There's no electrical tape adhesive residue: it all came away when I peeled the stuff off on Sunday morning, taking the varnish with it. It felt horrible. On reflection, the tape might have left its glue behind if I'd have warmed it, and I could've removed the adhesive with solvent subsequently. We learn by doing, and this was a tough lesson. It would have been more sensible to have washed the hide glue out of the cracks, revised the clamping and started over.
I can practice shellac work and French polishing on other items before I commit to the fiddle. Thanks once again for your counsel.
Blessings,
Peter
Peter
"It is vain to do with more that which can be done with less" - William of Ockham
"A crown is merely a hat that lets the rain in" - Frederick the Great

Advanced member

Peter, I too have made a mistake with the varnish on my violin, Fiddlerman recommended a varnish marker or pen to touch it up. I don’t know if he will recommend that ever to anyone else based on what he saw when I got carried away with the two markers. Trust me, it was beyond bad. But you could ask. I did purchase it from Fiddlershop which is why he recommended the two varnish colors, your situation could be different.

Regulars
Thanks, @x Coach, but it will need more than a pen to touch-up this mess.
Here I can reveal the full horror:
Besides the strips denuded by the tape, there are a myriad of spots where time has taken lumps out of the varnish, and a full refinish is probably best. I like @Irv's suggestion of shellac-based French polish, as this is quick to effect a finish and won't leave the fiddle unusable for days (or weeks...). Those cracks have been glued and cleated, and the top plate is now quite tight and the violin sounds handsome. I was so peeved with myself about the tape that I quite forgot to put the repair label inside.
Fiddlerman's varnish pens are probably good for the odd ding or scratch, but I have so much more ground to cover (literally). I originally wanted to leave the wounds of time as a glorious patina, but that tape...!
Thanks,
Peter
Peter
"It is vain to do with more that which can be done with less" - William of Ockham
"A crown is merely a hat that lets the rain in" - Frederick the Great

Regulars
Hi @Fiddlerman,
Character is something the fiddle has lots of. A couple of the middle-bout corners have gone, and it looks generally battle-scarred. It's been starved of humidity, hence the need to repair cracks in the top plate.

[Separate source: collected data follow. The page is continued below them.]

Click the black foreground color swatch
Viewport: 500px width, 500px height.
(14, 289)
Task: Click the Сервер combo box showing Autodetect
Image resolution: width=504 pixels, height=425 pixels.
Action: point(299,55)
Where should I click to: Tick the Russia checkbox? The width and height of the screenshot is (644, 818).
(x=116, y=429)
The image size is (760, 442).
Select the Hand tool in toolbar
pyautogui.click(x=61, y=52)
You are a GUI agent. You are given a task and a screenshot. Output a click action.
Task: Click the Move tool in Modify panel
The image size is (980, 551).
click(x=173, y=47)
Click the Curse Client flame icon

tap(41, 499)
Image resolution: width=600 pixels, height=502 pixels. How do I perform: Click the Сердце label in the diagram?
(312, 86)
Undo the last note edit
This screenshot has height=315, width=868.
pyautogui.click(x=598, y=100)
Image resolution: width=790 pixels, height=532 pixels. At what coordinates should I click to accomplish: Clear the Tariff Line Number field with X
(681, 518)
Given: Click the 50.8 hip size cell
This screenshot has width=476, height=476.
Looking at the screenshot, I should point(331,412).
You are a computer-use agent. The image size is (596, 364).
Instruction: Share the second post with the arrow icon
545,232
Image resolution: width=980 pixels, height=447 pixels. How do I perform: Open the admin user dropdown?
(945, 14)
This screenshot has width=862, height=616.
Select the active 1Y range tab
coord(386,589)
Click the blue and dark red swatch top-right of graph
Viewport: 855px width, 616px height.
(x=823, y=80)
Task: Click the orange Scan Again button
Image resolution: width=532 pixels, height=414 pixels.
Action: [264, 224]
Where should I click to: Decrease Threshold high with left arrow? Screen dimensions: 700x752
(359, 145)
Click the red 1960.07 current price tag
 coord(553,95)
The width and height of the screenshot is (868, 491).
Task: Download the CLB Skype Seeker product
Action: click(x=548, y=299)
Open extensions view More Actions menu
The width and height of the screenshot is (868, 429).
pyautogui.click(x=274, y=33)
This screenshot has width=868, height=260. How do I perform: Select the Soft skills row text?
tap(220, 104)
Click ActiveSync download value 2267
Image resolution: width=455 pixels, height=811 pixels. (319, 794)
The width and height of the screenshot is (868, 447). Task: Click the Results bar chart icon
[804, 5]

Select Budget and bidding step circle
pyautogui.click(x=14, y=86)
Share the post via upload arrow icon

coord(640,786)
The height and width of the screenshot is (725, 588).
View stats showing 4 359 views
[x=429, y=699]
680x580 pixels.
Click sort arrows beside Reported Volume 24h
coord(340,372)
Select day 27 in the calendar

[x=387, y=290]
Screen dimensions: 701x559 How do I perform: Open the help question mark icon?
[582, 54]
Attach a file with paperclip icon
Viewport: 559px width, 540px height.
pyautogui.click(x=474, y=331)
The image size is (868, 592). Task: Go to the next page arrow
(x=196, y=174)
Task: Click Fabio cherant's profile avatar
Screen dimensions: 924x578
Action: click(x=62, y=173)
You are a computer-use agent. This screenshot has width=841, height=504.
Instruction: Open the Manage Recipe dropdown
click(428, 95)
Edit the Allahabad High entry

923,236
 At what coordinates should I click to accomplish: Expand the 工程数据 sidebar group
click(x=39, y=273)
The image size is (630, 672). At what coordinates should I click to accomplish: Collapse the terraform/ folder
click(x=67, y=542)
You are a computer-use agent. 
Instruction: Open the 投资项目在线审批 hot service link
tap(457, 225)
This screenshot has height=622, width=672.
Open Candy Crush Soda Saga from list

It also has a crack in the pegbox into the A peg, and that will need to be closely watched. I've made one of @Irv's Mk.III humidifiers, and all should now be well.
I'd still like to put a slick top-coat of shellac on it, just to mitigate wear from the daily wipe-down. This fiddle is possibly a very old lady (I gently cleaned the label, and if it is authentic she was one of Cuypers' early works in 1746), and she deserves some respect in her dotage.
Thanks,
Peter
Peter
"It is vain to do with more that which can be done with less" - William of Ockham
"A crown is merely a hat that lets the rain in" - Frederick the Great

Regulars

Hello @Peter and others. I have found that glue alone is unsuccessful in repairing peg head cracks. Fortunately, small diameter carbon fiber rod is inexpensive since it is used extensively in the remote control vehicle hobby. I have been very happy with using that material to reinforce broken peg box cracks. I would have included some in the care package had I known of the issue.
I am glad to know that the Mark III humidifier technology has make it “across the pond.”
Success is the progressive realisation of a worthy ideal. —Earl Nightingale.

Regulars
Thanks @Irv,
I've seen the way forward on the pegbox repair: drill out the area and fit a hardwood sleeve (or a piece of carbon fibre tube, courtesy of my youngest son). I'll be using epoxy on this repair, because the repair should last for as long as the original in this case (70 to 270 years). I'll thus be buying a tapered reamer (they all seem to be specified as 30:1) and wondered if you have recommendations on a trusted manufacturer, or would something from around 115 degrees east be good enough? I will attempt to measure the taper of my pegs, in case they're a little more bespoke than expected.
Peter
Peter
"It is vain to do with more that which can be done with less" - William of Ockham
"A crown is merely a hat that lets the rain in" - Frederick the Great

Regulars

@Peter and others. I have had good luck with the Chinese import reamers specifically made for the violin task at hand (wood workshop reamers will not work for the task). However, you should also look at getting a peg shaver. I have only had joy with one style. It is easy to adjust the angle of this shaver to match the slope of the reamer.
New ebony pegs are inexpensive. You may also want to consider planetary gear pegs such as Knilling or Wittner. I find the Knilling easier for me to install.
Success is the progressive realisation of a worthy ideal. —Earl Nightingale.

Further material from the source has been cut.